Identidad y mentiras

28 febrero 2010

En toda Etiopía son muchos los que veneran a Haile Selassie. El último emperador tiene un lugar en el corazón de los etíopes gracias a su título más que a sus obras. En un país labrado a fuerza de mitos insostenibles desde un punto de vista histórico, la palabra imperio despierta en muchos la visión de una grandeza que nunca existió. La devoción lleva a muchos a llamarle el padre de África, aunque Selassie no deje de ser un enano comparado con Nelson Mandela: al lado de Mandela, casi todos lo somos.

La veneración llega a su culmen en Shashamene, el hogar de la única comuna rastafari de África.

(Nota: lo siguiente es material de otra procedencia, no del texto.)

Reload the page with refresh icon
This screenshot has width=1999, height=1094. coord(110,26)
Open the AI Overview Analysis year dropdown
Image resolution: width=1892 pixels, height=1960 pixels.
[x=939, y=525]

Hay que fumar mucha marihuana para creer que Selassie es la reencarnación del rey David o de Jesucristo y que regresará para liberar a África del yugo de la opresión. Selassie fue un tirano mediocre que supo rodearse de mediocres para no ver peligrar su trono, viviendo en la más absoluta opulencia mientras su pueblo se arrastraba por unas migajas. En un mundo donde las apariencias son más importantes que las profundidades y un envoltorio atractivo mueve la voluntad del consumidor, la estética rastafari se ha extendido por doquier aunque muchos no tengan ni idea de su significado. A Shashamene llegan viajeros de todo el mundo. No hay nada de malo en que se dejen arrastrar por el humo de la marihuana, por palabras cada vez más débiles como paz y amor y por un poco de estupenda música reggae. Pero que no me hablen de Selassie como del Mesías, por favor.

La búsqueda de la identidad es un ejercicio legítimo. En el Caribe y en algunas comunidades negras de Estados Unidos y de Inglaterra, muchos han encontrado en la ideología rastafari una identidad que viene a paliar el desarraigo de una historia robada por el tráfico de esclavos. Pero construir la identidad sobre una mentira es construir otra mentira. Aunque la música sea agradable, falla la letra.